Mit rund 35 Ausstellungen wollen die Rencontres d’Arles vom 29. Juni bis September trotz Coronarkise zum 51. Mal einen Überblick des zeitgenössischen fotografischen Schaffens bieten.
Nachdem die Rencontres d’Arles im Jahr 2019 ihr 50-jähriges Bestehen gefeiert haben, sind die Organisatoren derzeit optimistisch, dass es im Juli die 51. Ausgabe des Festivals geben wird, auch wenn angesichts der Coronakrise zumindest leise Zweifel angebracht wären.
Sam Stourdzé, seit 2014 Festival Direktor, ist in diesem Jahr letztmals für das Programm verantwortlich, bevor er seiner Berufung zum Leiter der Französischen Akademie der Villa Medici in Rom folgen wird. In den letzten sechs Jahren hat er den Dialog zwischen Fotografie und zeitgenössischer Kunst, Musik, Kino und Literatur gefördert und damit immer mehr Menschen in die Ausstellungen gelockt.
Als übergeordnetes Thema einer letzten Rencontres hat Stourdzé in diesem Jahr den Begriff “Widerstand” gewählt: „Denn es gibt eine Fotografie, die Widerstand leistet, aufsteht, sich widersetzt, anprangert, befreit, neu spielt, neu erfindet und neu verzaubert”, so der Festival-Direktor.
Auf dem Programm steht unter anderem Charlotte Perriand, eine Architektin, die an ein besseres Zusammenleben glaubte und sich der Fotografie bediente, um ihren Standpunkt zu verdeutlichen. Ihre Sammlung wird in Arles erstmals der Öffentlichkeit in großem Umfang präsentiert.
Ebenfalls zu sehen: Chow und Lins zeitgenössische Arbeiten über Armut – ein Treffen zwischen einem Ökonomen und einem Fotografen mit unterschiedlichen geographischen und historischen Standpunkten.
Die Kuratorin Justinien Tribillon und das Offshore Studio (Isabel Seiffert und Christoph Miler) nehmen mit der Ausstellung „Infrastruktur“ eine Neubewertung vor, in der sieben junge Fotografen die Relevanz unserer Vermögensindikatoren in Frage stellen.
Aber das diesjährige Festival lässt auch Raum für Träume, vor allem in Katrien De Blauwers zarten Collagen, und die Bilder heraufbeschwören wie die von Raymond Cauchetier.
Dieses Jahr feiert der Fotograf seinen 100. Geburtstag, indem er die Türen seines Archivs öffnet.
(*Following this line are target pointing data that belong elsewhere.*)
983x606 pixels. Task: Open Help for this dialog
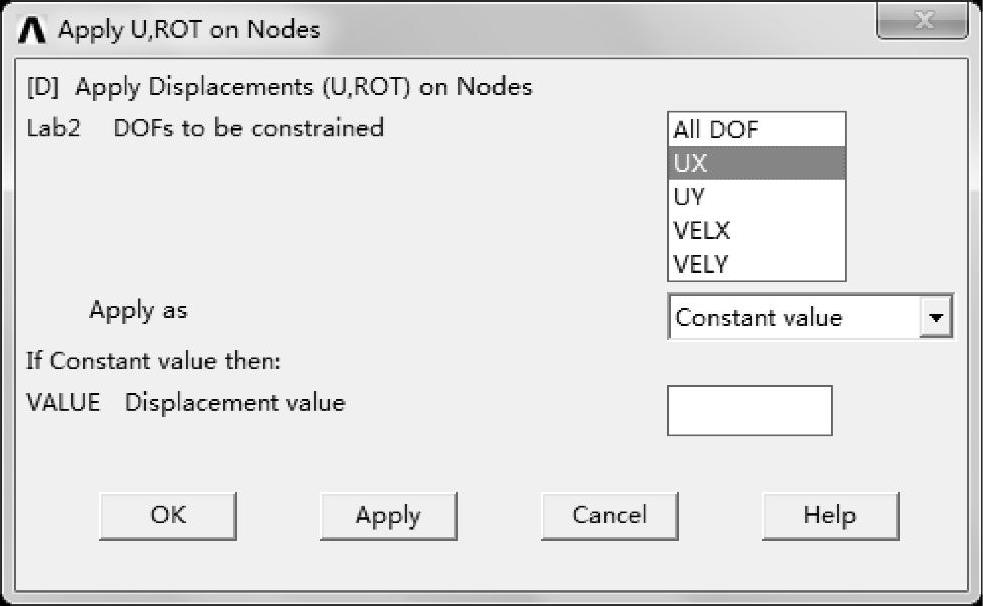(x=829, y=516)
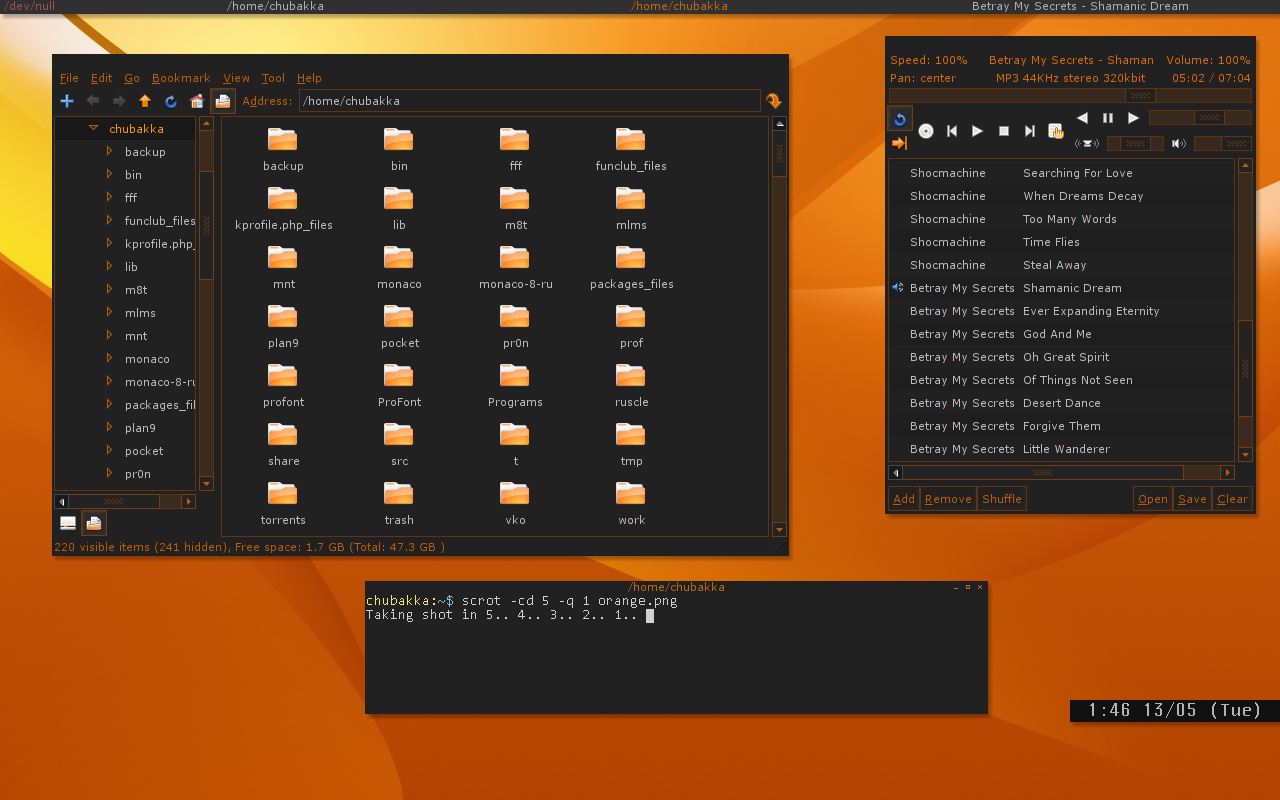The height and width of the screenshot is (800, 1280).
Task: Toggle the orange follow-playback arrow button
Action: (x=899, y=144)
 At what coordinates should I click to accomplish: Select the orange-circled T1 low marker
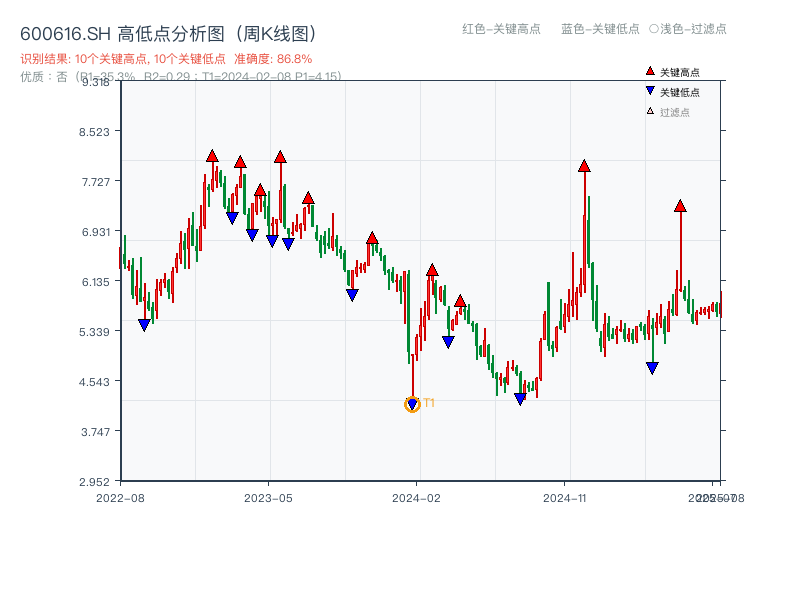point(412,404)
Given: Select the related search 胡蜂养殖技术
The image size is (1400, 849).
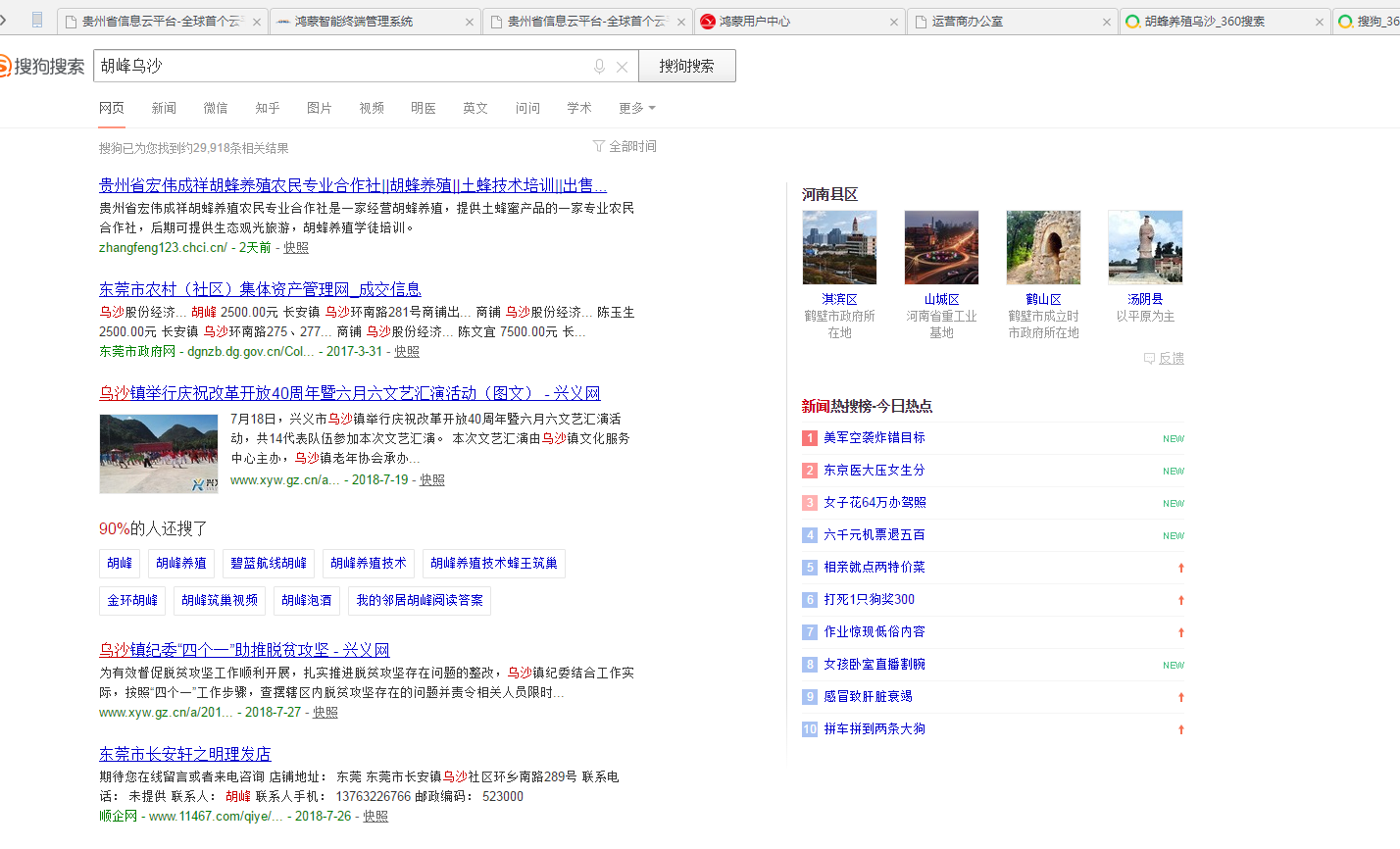Looking at the screenshot, I should [369, 563].
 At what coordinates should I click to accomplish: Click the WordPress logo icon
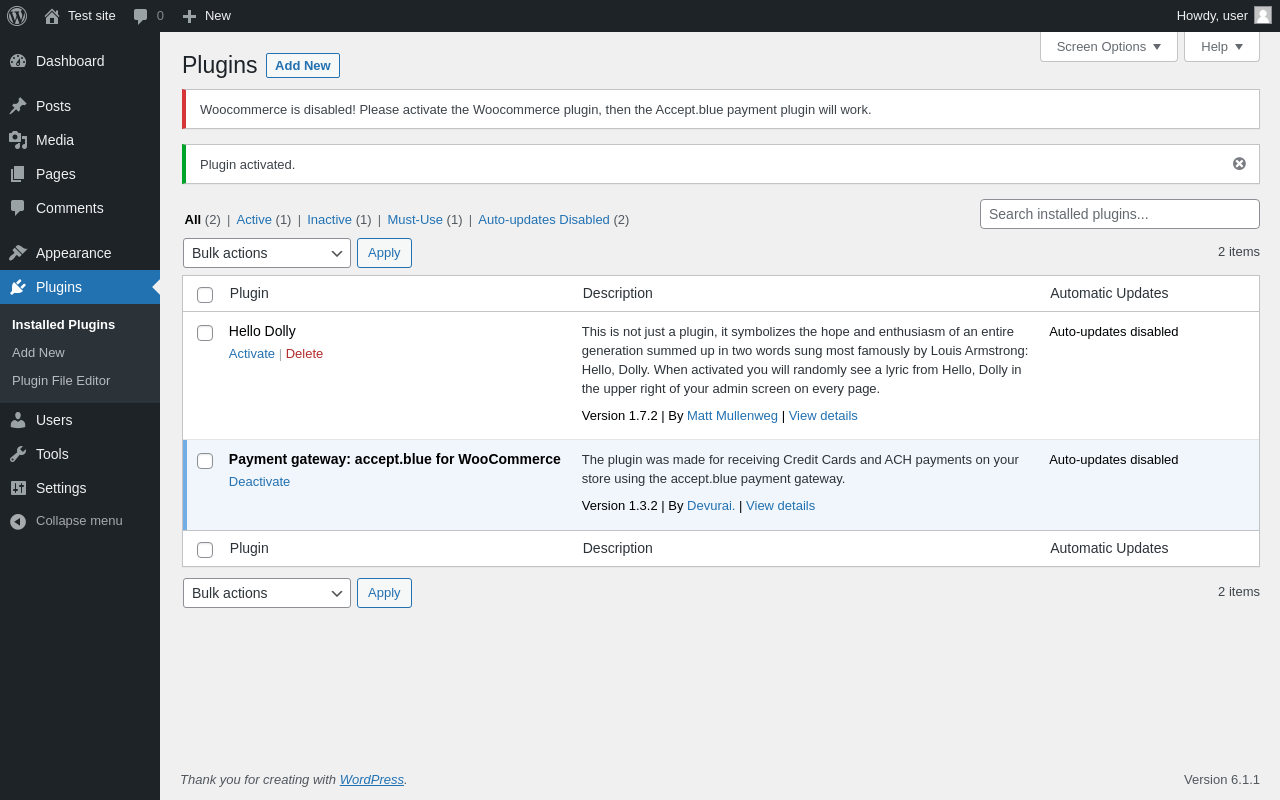pyautogui.click(x=17, y=16)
Im Jahr 1959 verewigte er Godards Meisterwerk Atemlos und fotografierte Stars wie Jean-Paul Belmondo und Jean Seberg. Sam Stourdzé: “Das Nachkriegs-Frankreich boomte, produzierte und konsumierte, keine Fragen wurden gestellt. Das Fernsehen war noch nicht in die Haushalte eingedrungen, und um mit der steigenden Nachfrage nach billigen, illustrierten Publikationen Schritt zu halten, fotografierte Cauchetier in zügigem Tempo Fotoromane. Aus Italien importiert, fesselten diese kurzen Geschichten, die wie ein Film in Dutzende von Standbildern zerlegt wurden, jede Woche Millionen von Lesern”, so der Film-affine Kurator.
Arles ist aber nicht nur eine Reise durch die Zeit, in diesem Jahr lüften die Rencontres außerdem den Schleier zweier wenig bekannter Orte: Nordkorea und Sudan, von denen wir kaum Bilder haben und keine Fotografen kennen. Nordkorea ist sicherlich das am meisten verschlossene Land der Welt, doch der in Arles in diesem Jahr zu sehende Fotograf Stéphan Gladieu war seit 2017 fünf Mal dort.
Der Sudan hat sich gerade nach einer 30-jährigen Diktatur geöffnet und die Pressefreiheit wieder hergestellt. In Arles werden acht Fotografen ausgestellt, die mit ihren Bildern diese Revolution dokumentiert haben.
Sam Stourdzé: „In den letzten sechs Jahren mussten wir kämpfen, uns neu erfinden, und dabei trotzdem für einen reibungslosen Ablauf des Festivals sorgen. Aber angetrieben von der Energie eines außergewöhnlichen Teams, dem unermüdlichen Enthusiasmus der Künstler und der außergewöhnlichen Unterstützung des Publikums, war die Organisation der Rencontres jeden Tag eine Quelle der Freude. Ich verlasse Sie schweren Herzens.”